Could you rewrite the records below with every "icon" replaced by "button", change nothing else, and leave the pictures out of your answer?

────────────────────────────────────────

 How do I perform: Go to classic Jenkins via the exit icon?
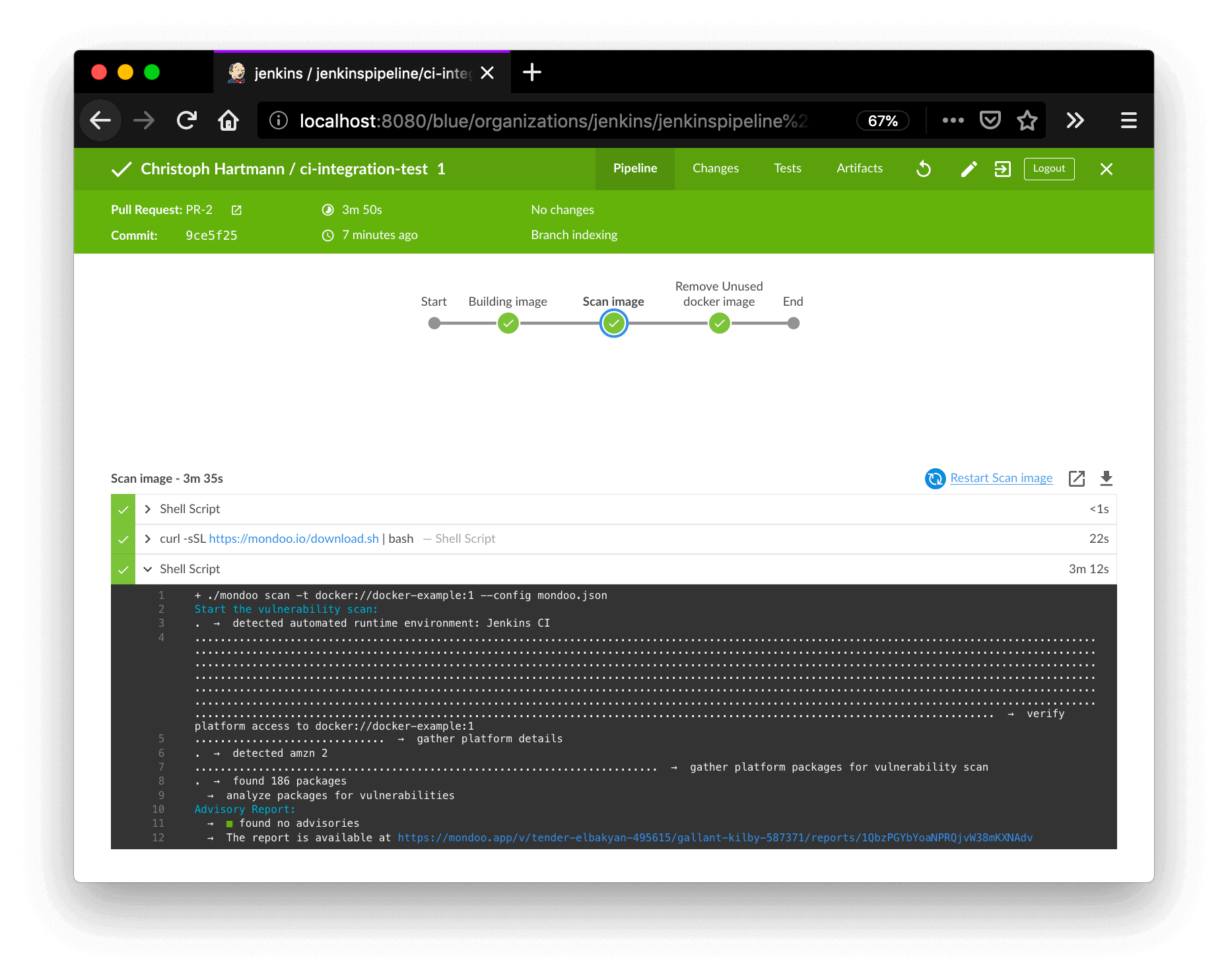click(x=1003, y=169)
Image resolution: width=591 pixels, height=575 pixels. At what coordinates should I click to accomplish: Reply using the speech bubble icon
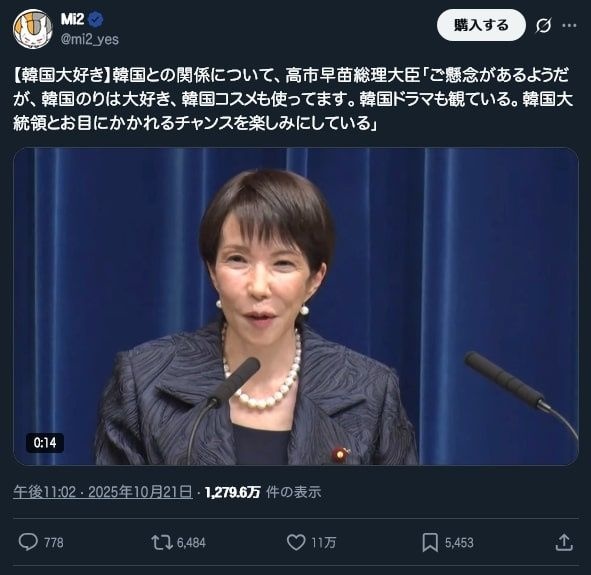pyautogui.click(x=28, y=542)
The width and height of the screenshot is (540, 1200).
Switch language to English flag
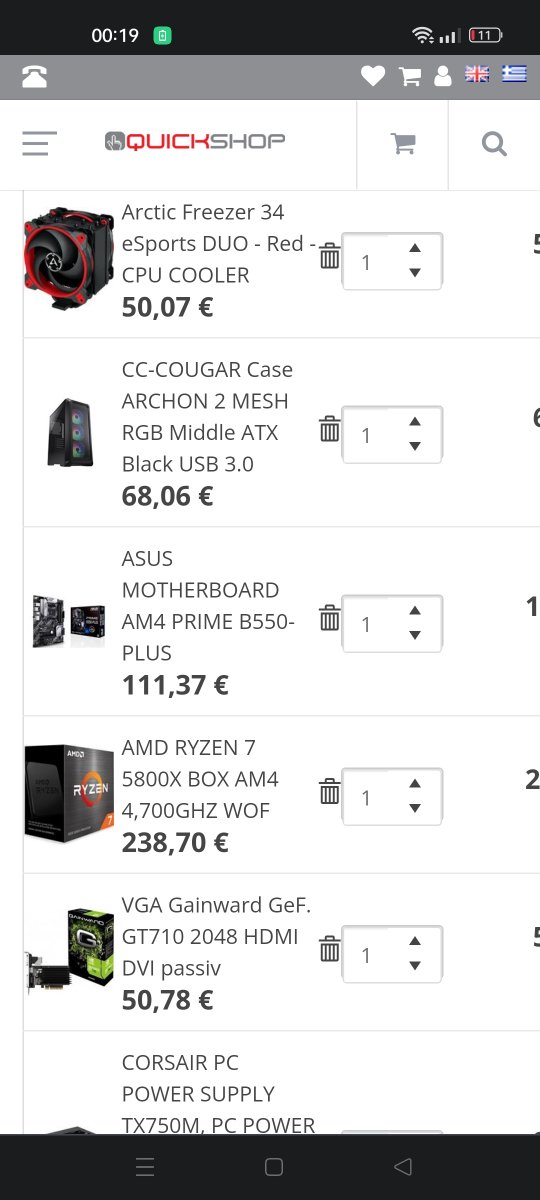pyautogui.click(x=477, y=75)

────────────────────────────────────────

_Task result_.
 How do I perform: Go to classic Jenkins via the exit button?
click(x=1003, y=169)
Image resolution: width=591 pixels, height=575 pixels. At what coordinates should I click to accomplish: Reply using the speech bubble button
pyautogui.click(x=28, y=542)
The width and height of the screenshot is (540, 1200).
Switch language to English flag
pyautogui.click(x=477, y=75)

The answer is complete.